Good points: smashing styling, hugely improved hybrid drivetrain, classy cabin, spry chassis, genuinely economical in the real world, full of charisma when previously the Yaris had bugger all of the stuff

Not so good: pricey if you want it in this nice Launch Edition spec, smallish boot, can occasionally feel a bit lost for power

Key Facts

Model tested: Toyota Yaris Hybrid Launch Edition
Price: Yaris range from £19,910; Hybrid Launch Edition from £24,005 as tested; or, Hybrid Launch Edition from £326.69pcm across 36-month/10,000-mile per annum contract with 10 per cent deposit, optional final payment of £10,170 (0% APR representative example)
Engine: 1.5-litre Atkinson-cycle three-cylinder petrol plus 59kW electric motor and 0.76kWh lithium-ion battery pack
Transmission: Electric Continuously Variable Transmission (e-CVT), front-wheel drive
Body style: five-door hybrid supermini
CO2 emissions: 98g/km (VED Band 91-100 Alternative Fuel Car: £125 in year one, then £140 annually thereafter)
Combined economy: 65.6mpg
Top speed: 109mph
0-62mph: 9.7 seconds
Power: petrol 91hp at 5,500rpm, electric motor 80hp, system maximum 116hp
Torque: petrol 120Nm at 3,600rpm, electric motor 141Nm, no system maximum quoted
Boot space: 286-947 litres

Our view:

The Toyota Yaris has never been an exciting car. Worthy, yes, and with a distinct USP of having hybrid power for almost a decade already, but thrilling? No. Not even the short-lived GRMN could do the trick for the nameplate; not that it wasn't a hoot to drive, because it was, but more due to the fact that less than 100 units came to the UK and each one was farcically expensive. So, as a model line, it has lacked for a degree of desirability throughout the entire two decades and more it has been on sale. Furthermore, this particular car's direct predecessor was notably disappointing, teaming a coarse and weedy 1.5-litre petrol-electric drivetrain to the roaring horror of an e-CVT and then mounting the whole lot in a chassis which offered nothing in the way of engagement. It felt off the pace in the supermini segment in 2014, during its midlife facelift, so by the time it shuffled out of production at the tail end of 2019, no one lamented its passing in the slightest.
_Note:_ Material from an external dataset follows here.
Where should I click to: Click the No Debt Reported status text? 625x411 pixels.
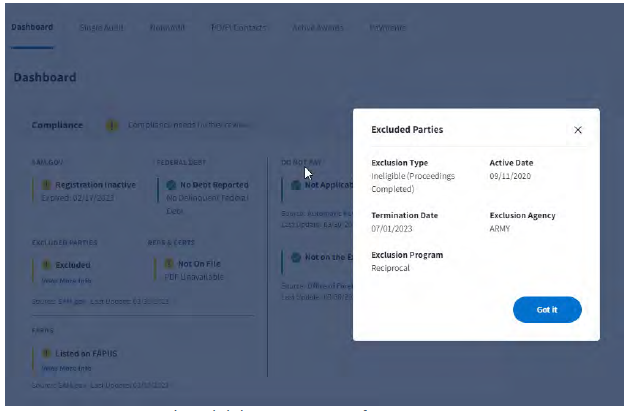214,185
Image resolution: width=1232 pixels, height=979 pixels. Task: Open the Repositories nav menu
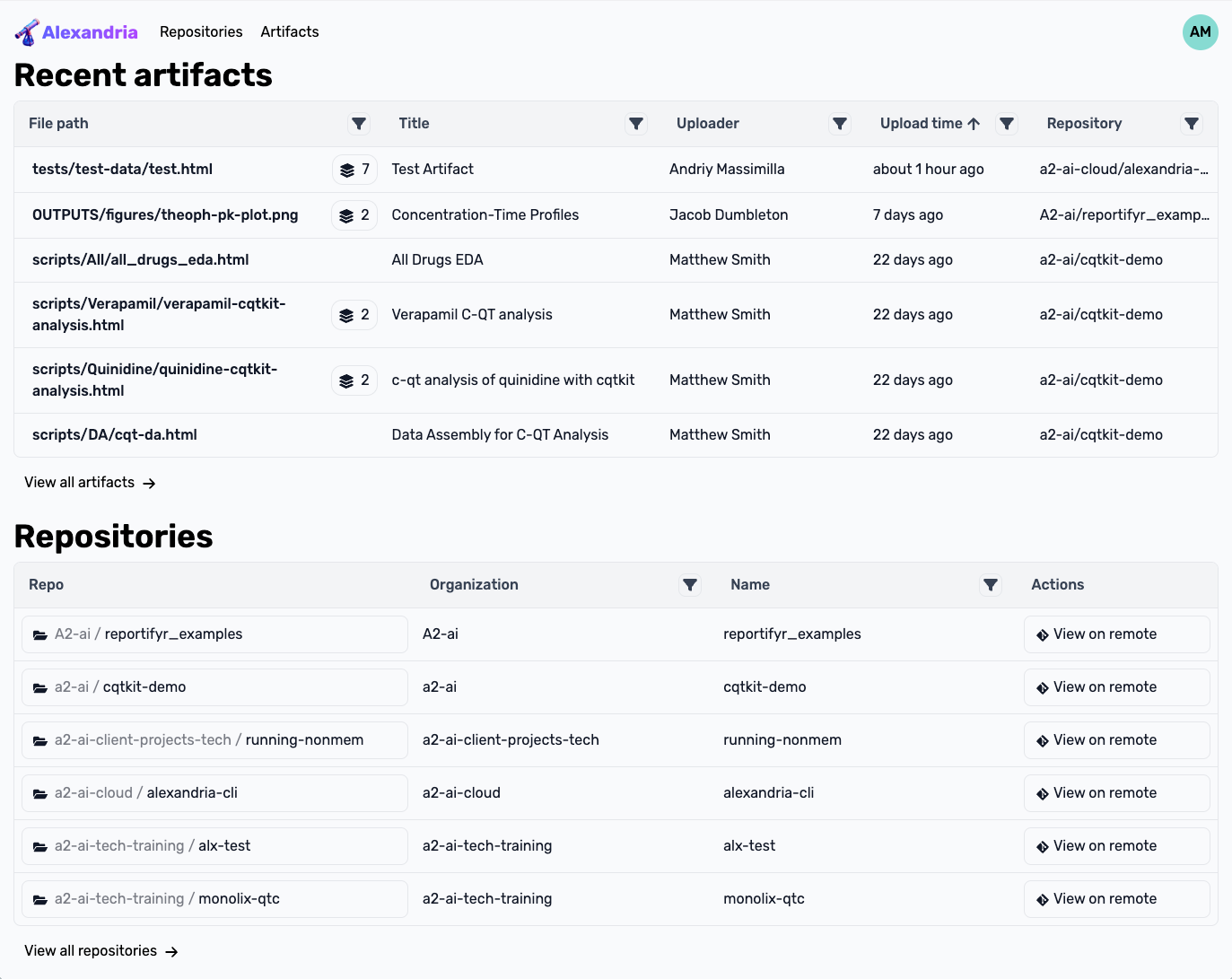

However, something clearly got into the water at Toyota in the mid-2010s. With the brilliant, turbocharged-trend-bucking and now (sadly) dearly departed GT86 already in place in 2012, the excellent Toyota products started rolling out one after the other, most of them largely predicated on the company's New Global Architecture (TNGA) chassis. This platform served up surprise after most wholly welcome surprise in the Toyota portfolio: the marque managed to do what so many others have failed to, delivering a genuinely fun-to-drive compact crossover; it revitalised the previously lacklustre RAV4 for its fifth outing; even the Corolla, a car to which appending the adjective 'boring' in its previous lives might have been considered on the racy (and generous) side, was revived as a sweet-steering, sharp-suited family hatch; not on TNGA and involving a somewhat awkward bed-sharing experience with BMW, the long-awaited return of the GR Supra was nevertheless an unqualified success; and then, the absolute homologation diamond atop the platinum tiara of this little wave of cars turned up in 2020, sitting on two halves of different TNGA chassis (GA-B front, GA-C rear) and looking like a street thug ready for a brawl.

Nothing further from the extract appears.